== PASSAGE
>
> Do you think Scala is a better option in that regard?

I'm not sure if scala is better in this regard. Sure you could use sealed
classes but I don't know if the schema inference is using it. Maybe @Timo
Walther <twal...@apache.org> knows more?

I used to define Avro records in .avro files and generate Java classes to
> use in my Flink application, but recently decided to move to POJOs for some
> reasons (e.g. custom Java annotations, etc).
>
If it's just about annotations: You can use custom Java annotations with
Avro generated classes by setting "javaAnnotations" property. [1] You can
use it on records and fields.
You can even provide your own velocity template [2] to add more features to
the generation.

[1]
https://www.javacodegeeks.com/2020/07/it-is-never-enough-of-them-enriching-apache-avro-generated-classes-with-custom-java-annotations.html
[2]
https://github.com/apache/avro/blob/master/lang/java/compiler/src/main/velocity/org/apache/avro/compiler/specific/templates/java/classic/record.vm

On Tue, Jan 12, 2021 at 11:16 AM Dongwon Kim <eastcirc...@gmail.com> wrote:

> Hi Arvid,
>
> Thanks for the very detailed explanation and tips!
>
> inferring the type information of Java classes is quite messy. At first,
>> it seems like that should work out the box as you are only using <A> as the
>> type of the list, right? However, there is no way of knowing if you didn't
>> use a subclass of A. Of course, if A was final, it might be possible to
>> exclude this case but you quickly go down a rabbit hole.
>>
> Do you think Scala is a better option in that regard?
>
> To avoid such limitations, I always recommend schema-first approaches when
>> moving a PoC to production code. First figure out what kind of data you
>> actually want to transfer. Then, settle for a serializer [2]. Then, create
>> the schema and let the classes be generated (on-the-fly).
====
== LISTED ENTRIES
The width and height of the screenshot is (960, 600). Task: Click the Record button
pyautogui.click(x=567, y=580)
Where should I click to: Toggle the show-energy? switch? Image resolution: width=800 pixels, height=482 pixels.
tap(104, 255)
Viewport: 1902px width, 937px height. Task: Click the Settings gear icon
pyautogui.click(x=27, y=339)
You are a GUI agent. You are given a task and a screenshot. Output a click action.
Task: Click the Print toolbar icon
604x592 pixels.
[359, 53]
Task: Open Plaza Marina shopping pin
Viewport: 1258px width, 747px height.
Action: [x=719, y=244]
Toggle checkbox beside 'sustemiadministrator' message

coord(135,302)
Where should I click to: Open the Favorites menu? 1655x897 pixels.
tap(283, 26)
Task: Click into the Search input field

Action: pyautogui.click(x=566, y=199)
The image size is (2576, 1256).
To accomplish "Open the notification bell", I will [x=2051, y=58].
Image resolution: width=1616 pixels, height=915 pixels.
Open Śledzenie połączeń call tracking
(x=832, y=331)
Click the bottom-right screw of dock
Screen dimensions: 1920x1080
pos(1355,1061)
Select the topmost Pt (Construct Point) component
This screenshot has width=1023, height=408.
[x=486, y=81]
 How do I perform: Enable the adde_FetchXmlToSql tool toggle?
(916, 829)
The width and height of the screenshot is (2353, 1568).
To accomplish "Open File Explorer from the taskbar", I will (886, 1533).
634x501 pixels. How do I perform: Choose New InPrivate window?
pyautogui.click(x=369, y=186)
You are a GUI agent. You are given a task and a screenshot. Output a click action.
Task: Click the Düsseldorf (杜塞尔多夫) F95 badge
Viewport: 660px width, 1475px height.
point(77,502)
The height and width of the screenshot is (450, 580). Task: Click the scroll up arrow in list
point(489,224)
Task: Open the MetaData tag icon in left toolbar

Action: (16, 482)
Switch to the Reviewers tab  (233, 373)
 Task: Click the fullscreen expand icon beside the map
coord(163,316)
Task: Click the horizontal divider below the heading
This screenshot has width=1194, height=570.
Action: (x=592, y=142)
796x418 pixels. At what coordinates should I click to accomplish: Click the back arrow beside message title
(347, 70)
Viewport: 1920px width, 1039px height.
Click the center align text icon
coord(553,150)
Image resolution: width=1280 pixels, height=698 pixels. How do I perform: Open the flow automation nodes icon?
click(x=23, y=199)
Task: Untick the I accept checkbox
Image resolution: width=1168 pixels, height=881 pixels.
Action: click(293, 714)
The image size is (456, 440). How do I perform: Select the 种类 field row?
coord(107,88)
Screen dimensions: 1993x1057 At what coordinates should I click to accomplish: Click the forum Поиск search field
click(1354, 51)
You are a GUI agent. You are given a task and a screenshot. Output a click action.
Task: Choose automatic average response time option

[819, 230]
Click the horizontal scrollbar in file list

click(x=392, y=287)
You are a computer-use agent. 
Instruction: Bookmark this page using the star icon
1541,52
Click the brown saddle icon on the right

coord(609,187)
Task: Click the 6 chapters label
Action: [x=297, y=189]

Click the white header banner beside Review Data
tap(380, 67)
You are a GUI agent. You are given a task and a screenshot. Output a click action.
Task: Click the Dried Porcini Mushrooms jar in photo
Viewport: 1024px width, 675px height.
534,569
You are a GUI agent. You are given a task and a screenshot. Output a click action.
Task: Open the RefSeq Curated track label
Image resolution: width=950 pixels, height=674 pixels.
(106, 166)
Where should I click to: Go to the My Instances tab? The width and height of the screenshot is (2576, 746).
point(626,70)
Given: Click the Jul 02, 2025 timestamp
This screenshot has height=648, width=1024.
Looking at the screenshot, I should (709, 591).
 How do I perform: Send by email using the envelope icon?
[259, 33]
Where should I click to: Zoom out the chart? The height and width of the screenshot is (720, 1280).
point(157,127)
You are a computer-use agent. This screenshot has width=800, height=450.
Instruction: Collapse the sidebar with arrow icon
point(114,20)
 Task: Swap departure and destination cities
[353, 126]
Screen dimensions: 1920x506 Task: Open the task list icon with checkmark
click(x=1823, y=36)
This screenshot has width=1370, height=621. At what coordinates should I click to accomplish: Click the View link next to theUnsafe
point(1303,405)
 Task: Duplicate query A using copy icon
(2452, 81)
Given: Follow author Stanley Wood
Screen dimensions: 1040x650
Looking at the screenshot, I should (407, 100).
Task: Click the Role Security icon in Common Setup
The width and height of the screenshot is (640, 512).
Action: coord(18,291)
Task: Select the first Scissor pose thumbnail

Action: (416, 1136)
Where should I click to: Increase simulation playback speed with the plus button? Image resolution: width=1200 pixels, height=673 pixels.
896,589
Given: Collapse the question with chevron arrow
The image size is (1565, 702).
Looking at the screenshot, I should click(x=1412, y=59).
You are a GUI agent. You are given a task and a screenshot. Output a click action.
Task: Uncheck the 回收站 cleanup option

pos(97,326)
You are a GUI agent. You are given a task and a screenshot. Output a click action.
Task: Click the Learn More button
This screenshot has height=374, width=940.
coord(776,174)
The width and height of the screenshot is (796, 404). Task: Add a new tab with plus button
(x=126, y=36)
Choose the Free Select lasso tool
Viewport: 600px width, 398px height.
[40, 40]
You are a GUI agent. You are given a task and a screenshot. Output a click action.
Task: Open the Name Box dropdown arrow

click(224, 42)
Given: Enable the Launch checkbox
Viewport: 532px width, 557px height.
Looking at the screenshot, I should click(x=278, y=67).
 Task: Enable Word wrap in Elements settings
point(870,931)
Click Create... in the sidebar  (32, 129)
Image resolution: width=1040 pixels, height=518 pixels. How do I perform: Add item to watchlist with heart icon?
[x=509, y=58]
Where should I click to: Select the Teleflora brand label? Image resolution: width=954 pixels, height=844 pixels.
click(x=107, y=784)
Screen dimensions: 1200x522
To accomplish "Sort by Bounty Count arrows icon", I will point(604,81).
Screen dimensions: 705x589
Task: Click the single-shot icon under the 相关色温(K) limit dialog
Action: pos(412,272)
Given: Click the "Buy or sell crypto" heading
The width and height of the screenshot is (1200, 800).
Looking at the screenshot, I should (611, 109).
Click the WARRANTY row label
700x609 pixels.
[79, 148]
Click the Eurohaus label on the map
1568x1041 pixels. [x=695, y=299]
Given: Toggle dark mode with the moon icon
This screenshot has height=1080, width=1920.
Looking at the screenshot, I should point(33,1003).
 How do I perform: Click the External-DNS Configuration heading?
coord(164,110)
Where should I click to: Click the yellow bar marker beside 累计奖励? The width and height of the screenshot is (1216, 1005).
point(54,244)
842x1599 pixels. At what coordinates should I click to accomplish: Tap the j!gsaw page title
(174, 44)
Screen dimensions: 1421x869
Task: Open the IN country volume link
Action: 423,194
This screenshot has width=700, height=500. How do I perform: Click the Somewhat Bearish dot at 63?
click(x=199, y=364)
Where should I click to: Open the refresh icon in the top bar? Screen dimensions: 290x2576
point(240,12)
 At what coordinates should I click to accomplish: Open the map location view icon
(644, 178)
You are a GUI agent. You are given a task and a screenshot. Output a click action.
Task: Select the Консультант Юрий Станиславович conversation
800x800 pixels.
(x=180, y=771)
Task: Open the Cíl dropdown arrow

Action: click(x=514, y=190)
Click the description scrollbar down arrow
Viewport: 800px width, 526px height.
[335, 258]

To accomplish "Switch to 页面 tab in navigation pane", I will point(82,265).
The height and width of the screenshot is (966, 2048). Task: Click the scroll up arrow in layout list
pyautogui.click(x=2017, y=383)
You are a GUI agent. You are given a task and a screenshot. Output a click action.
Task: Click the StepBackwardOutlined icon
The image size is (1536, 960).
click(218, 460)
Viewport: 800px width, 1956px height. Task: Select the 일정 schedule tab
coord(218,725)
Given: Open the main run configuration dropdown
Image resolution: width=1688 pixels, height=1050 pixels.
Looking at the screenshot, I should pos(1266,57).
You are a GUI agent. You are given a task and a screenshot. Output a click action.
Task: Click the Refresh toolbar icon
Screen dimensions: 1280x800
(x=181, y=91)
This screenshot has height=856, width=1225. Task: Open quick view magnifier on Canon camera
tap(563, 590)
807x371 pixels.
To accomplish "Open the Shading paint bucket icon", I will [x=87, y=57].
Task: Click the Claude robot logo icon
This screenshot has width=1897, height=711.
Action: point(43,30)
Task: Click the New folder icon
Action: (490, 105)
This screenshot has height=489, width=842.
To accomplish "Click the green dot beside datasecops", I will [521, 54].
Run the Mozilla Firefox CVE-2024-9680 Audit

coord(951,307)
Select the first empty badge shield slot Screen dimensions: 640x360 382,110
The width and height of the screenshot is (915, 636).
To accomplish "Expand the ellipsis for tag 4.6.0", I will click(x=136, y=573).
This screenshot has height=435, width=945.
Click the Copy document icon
====
[EXERCISE TASKS]:
(a) List every person named in the thread about Avro classes in Flink.
(b) In the thread about Avro classes in Flink, which property lets custom Java annotations be added to Avro generated classes?
(c) Write the next part of the thread about Avro classes in Flink, continuing after its final sentence.

[REPLIES]:
(a) Timo Walther, Dongwon Kim, Arvid

(b) The "javaAnnotations" property.

(c)
>> I usually do it in two ways: if I write a rather generic program, I try
>> to use Table API, which optimizes everything in a Row has one of the most
>> memory efficient representations.
>
> I have to work with DataStream API as I need a custom trigger which is not
> supported in Table API AFAIK.
>
> If Table API is not sufficient, I fall back to Avro and use Avro specific
>> records [3].
>
> I used to define Avro records in .avro files and generate Java classes to
> use in my Flink application, but recently decided to move to POJOs for some
> reasons (e.g. custom Java annotations, etc).
>
> So it seems like I'd better satisfy with BTypeFactory in my original
> question unless I'm willing to move to Scala or Avro, huh?
>
> Best,
>
> Dongwon
>
> On Fri, Jan 8, 2021 at 6:22 PM Arvid Heise <ar...@ververica.com> wrote:
>
>> Hi Dongwon,
>>
>> inferring the type information of Java classes is quite messy. At first,
>> it seems like that should work out the box as you are only using <A> as the
>> type of the list, right? However, there is no way of knowing if you didn't
>> use a subclass of A. Of course, if A was final, it might be possible to
>> exclude this case but you quickly go down a rabbit hole.
>> It gets especially bad if you consider that your classes evolve over
>> time. What happens if A is first final, but you later decide to subclass
>> it? How should Flink map old data to the new hierarchy? Flink falls back to
>> Kryo for most cases, which is why you need generic types. However, that is
>> rather inefficient unless you register all possible classes beforehand [1].
>>
>> To avoid such limitations, I always recommend schema-first approaches
>> when moving a PoC to production code. First figure out what kind of data
>> you actually want to transfer. Then, settle for a serializer [2]. Then,
>> create the schema and let the classes be generated (on-the-fly).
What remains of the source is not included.